- _What you should do_
Gather, from the data below, each line in which the word "Click" occurs.

- _Supplied information_
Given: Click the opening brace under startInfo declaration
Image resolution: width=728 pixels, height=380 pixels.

==

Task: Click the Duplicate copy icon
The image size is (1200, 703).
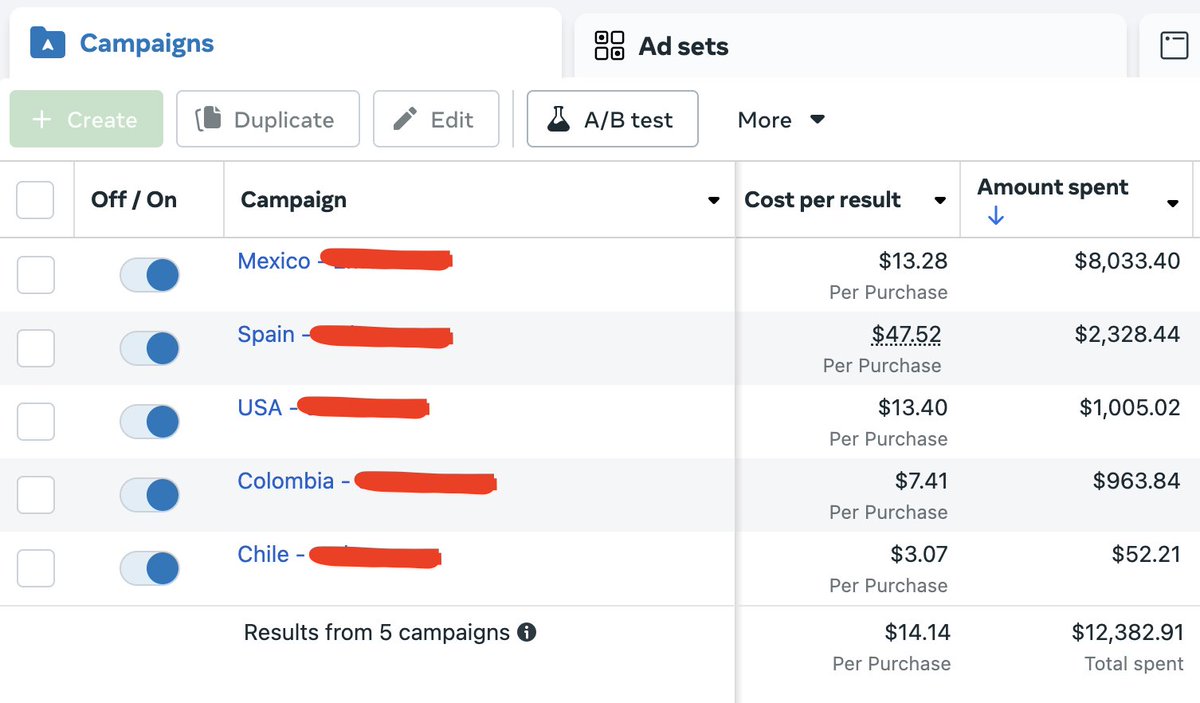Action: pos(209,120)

- _Expected output_
Given: Click the opening brace under startInfo declaration
Task: Click the Duplicate copy icon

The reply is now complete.